Resolution of scoped instances
However, we are not stopping here. You can add names to instances and then they become something that you can export from your module and import from other modules.
module A {
// this instance is named MyFooInstance and it is exported (due to the pub keyword)
pub instance MyFooInstance Foo[Bar] {
fn foo(self) -> () {
}
}
}
module Main {
import A // this imports all public items, including MyFooInstance
fn someFunc[T: Foo[T]](value: T) {
value.foo();
}
fn main() {
let b = Bar();
b.foo();
someFunc(b);
}
}
The exact order of resolution is the following:
- module local instances have the highest priority
- imported instances have a slightly lower priority
- if all else fails then global, canonical instances are searched
In case there are multiple matching candidate instances (in any of the priority levels) then the resolution fails with instance ambiguity.
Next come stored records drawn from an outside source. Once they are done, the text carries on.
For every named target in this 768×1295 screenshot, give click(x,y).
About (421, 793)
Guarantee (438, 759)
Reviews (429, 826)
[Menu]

This system ensures that you have fine grained control over which instance(s) are used in which context. You do not have to worry about other modules creating unwanted instances. You can easily create local specialized instances which do not affect the other parts of your program. We do not need complex algorithms to sort instances and try to figure out which one is ‘more specialized’ and you can write as many different instances as you want.
Additionally, you can still keep the same level of ease-of-use that you’d expect and there is no extra boilerplate or manually passing around instances.
The Drop trait
There is a corner case in the system, the handling of instances for Drop. The Drop trait defines a type’s destructor. The Drop trait behaves differently compared to other traits because the compiler can conjure up Drop implementations for types which do not have Drop instances. These functions are not bound to a scope so using scope bound instances for Drop would not make any sense. The solution Siko uses is that Drop instances must be canonical instances which I think even make sense conceptually. You really do not want multiple destructors for a type.